Rares sont les maires qui échappent aux écueils. L’édile rémois Arnaud Robinet, qui a quitté en 2021 Les Républicains pour rejoindre Horizons, n’échappe pas à la règle. Les critiques pleuvent sur ce « quinqua » depuis qu’il a décidé de démolir un pont routier en plein centre-ville.
Les Rémois connaissaient le projet de réaménagement des berges du canal qui, avec l’autoroute, coupe Reims en deux. Mais personne n’imaginait que sa concrétisation signifiait la disparition du vieux pont Charles-de-Gaulle, un des trois ouvrages d’art qui assurent la liaison entre les quartiers populaires, au sud, et le centre-ville. Malgré les protestations, Arnaud Robinet est resté inflexible : le pont – « une verrue qui arrivait dans un cul-de-sac », selon lui – a disparu en 2024.

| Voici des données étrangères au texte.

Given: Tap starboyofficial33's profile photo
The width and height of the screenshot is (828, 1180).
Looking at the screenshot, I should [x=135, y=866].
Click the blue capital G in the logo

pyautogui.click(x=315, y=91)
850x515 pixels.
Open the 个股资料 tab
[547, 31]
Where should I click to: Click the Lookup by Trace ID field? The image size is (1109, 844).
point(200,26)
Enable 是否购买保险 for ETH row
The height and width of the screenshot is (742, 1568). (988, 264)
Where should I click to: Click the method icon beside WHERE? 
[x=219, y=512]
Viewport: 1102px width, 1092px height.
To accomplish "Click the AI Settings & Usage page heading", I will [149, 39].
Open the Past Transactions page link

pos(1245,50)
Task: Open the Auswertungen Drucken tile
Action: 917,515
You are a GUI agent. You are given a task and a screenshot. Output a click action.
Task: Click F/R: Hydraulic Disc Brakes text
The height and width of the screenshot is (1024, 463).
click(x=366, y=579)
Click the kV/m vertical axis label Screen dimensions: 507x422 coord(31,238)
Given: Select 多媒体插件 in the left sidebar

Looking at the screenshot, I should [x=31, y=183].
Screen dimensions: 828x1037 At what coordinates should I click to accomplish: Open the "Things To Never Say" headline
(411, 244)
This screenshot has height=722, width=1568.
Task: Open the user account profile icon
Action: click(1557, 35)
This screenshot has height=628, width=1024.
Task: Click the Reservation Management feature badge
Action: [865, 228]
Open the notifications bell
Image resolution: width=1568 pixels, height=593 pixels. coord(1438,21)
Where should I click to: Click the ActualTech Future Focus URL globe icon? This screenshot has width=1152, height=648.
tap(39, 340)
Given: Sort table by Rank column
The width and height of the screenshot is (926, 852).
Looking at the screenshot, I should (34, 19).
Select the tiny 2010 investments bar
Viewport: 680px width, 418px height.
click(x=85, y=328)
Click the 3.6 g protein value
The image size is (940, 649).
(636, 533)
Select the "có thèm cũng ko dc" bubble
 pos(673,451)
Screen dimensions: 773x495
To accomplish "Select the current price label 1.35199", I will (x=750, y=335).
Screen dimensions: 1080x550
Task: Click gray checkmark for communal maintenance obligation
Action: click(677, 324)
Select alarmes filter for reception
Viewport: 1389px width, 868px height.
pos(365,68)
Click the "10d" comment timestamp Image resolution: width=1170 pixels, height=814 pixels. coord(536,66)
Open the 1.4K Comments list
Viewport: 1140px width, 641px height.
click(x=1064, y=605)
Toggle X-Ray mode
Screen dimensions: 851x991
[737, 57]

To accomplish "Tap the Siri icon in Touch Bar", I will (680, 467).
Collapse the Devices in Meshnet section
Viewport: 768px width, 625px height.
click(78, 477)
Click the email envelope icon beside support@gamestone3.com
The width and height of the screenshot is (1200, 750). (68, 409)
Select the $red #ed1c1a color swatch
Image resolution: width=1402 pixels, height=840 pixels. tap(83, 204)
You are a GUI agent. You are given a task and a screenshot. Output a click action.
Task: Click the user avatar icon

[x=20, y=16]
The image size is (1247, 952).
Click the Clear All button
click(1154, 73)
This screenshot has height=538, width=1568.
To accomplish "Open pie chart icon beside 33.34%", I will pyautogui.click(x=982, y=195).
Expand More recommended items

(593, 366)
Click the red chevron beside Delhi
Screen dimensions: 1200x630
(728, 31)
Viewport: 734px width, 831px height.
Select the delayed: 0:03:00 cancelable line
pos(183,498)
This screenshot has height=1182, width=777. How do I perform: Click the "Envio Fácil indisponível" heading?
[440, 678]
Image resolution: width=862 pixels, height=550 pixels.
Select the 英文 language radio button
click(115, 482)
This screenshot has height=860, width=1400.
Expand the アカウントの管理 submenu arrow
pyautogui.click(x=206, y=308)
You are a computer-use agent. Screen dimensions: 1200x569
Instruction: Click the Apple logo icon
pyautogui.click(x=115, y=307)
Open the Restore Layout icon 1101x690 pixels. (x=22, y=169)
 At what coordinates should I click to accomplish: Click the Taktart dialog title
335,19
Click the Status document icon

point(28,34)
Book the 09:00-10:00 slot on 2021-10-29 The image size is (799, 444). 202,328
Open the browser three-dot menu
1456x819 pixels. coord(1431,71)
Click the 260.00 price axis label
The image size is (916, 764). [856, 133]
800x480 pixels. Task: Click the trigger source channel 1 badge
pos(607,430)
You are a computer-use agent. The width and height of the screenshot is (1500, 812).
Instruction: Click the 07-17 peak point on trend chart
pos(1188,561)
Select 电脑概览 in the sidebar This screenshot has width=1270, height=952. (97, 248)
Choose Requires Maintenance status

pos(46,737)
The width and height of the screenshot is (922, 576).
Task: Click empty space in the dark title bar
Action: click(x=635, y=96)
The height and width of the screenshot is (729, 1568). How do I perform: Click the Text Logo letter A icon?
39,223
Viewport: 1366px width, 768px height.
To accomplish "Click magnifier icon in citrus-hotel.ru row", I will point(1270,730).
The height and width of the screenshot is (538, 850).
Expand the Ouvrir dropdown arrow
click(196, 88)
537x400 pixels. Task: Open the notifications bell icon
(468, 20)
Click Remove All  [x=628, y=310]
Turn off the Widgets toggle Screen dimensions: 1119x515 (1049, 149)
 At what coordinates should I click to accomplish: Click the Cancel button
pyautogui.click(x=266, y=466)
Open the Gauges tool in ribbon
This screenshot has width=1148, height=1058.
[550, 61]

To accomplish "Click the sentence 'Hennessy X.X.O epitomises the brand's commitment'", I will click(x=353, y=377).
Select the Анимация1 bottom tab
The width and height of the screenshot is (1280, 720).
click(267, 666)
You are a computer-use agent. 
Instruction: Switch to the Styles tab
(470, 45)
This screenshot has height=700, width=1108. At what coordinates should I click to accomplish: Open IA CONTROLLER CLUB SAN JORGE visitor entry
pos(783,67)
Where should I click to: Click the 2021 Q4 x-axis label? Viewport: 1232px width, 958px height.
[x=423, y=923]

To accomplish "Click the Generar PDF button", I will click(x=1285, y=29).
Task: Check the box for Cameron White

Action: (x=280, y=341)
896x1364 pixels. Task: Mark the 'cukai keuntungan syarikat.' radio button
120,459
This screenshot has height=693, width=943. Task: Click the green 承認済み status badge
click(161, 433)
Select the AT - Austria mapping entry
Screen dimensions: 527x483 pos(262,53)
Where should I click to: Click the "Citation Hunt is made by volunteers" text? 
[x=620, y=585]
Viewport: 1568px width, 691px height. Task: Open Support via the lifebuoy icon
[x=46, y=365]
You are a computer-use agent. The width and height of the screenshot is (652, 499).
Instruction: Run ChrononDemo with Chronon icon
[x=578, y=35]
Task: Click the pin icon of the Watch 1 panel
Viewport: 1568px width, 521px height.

Sa démolition n’a pas arrangé la vie des automobilistes, bouleversés dans leurs habitudes par un nouveau plan de circulation et de stationnement. Avec notamment le réaménagement de la voie des Sacres, axe de 2,5 kilomètres entre la gare et la basilique Saint-Remi via la cathédrale. Cette artère laisse aujourd’hui davantage de place aux transports en commun – avec de nouveaux bus électriques –, aux marcheurs et aux cyclistes.